He was back in his home country of Venezuela for the procedure. Doctors were operating after an intestinal obstruction led to renal insufficiency. His actual age at the time of death could not be confirmed due to conflicting reports.
His baseball career kicked off in 1958 when Davalillo became a minor league pitcher. He played with the Cincinnati Reds as a free agent. He later joined the Jacksonville Suns, where he was awarded the team’s first batting title.
Davalillo first entered the MLB in 1963 when he was signed on to the Cleveland Indians. The Venezuelan native earned a Gold Glove Award during his five seasons with the team. He also played an all-star game with them in 1965.
He went on to play with the California Angels in 1968 before transferring to the St. Louis Cardinals the following year. Overall, he would play for half a dozen teams. His first World Series championship came in 1971 while he was playing for the Pittsburgh Pirates against the Boston Orioles.
Two years later, he was transferred to the Oakland Athletics. The team went on to beat the New York Mets in 1973 during his first season with the team. He was released the following year.
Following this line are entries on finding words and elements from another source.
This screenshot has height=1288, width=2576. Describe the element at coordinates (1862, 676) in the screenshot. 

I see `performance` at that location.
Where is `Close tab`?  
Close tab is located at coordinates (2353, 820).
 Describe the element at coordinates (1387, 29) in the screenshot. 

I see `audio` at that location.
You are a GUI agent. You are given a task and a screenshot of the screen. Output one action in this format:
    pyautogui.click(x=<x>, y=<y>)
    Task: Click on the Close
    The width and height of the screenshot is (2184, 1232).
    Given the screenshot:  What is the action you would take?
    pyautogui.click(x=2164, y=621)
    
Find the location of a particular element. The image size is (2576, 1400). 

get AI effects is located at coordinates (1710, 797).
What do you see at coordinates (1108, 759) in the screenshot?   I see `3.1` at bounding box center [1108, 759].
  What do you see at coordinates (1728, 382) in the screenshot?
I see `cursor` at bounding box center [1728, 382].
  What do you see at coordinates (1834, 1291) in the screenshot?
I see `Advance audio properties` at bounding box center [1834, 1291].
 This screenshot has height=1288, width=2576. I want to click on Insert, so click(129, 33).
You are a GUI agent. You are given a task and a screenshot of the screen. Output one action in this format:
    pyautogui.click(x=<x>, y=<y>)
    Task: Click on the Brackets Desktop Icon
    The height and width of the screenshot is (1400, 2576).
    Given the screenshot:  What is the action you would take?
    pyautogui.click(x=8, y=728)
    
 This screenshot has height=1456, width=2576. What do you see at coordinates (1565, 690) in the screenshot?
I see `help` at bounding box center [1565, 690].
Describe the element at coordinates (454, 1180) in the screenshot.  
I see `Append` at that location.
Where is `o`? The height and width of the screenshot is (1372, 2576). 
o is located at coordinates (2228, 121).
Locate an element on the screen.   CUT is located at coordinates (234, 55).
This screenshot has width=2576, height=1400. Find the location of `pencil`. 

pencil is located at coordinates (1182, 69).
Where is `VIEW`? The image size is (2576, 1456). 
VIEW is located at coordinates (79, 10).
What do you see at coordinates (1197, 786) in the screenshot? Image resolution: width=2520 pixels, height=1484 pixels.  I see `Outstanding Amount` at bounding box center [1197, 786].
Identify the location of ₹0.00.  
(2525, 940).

Davalillo then transferred to the Mexican league. He occasionally pitched and maintained a batting average of .384. He played in Mexico for three seasons.
He then returned to the American MLB in 1977 after the LA Dodgers hired him as a reserve. He played with he was released in 1979 before returning to Mexico.
Davalillo played 1,458 games over 16 years. He earned 4,017 at bats and 1,122 hits during his career. He also set records that have yet to be broken after playing in Venezuela in the 1980s. He pitched and batted with his left hand.
Davalillo is survived by his daughter.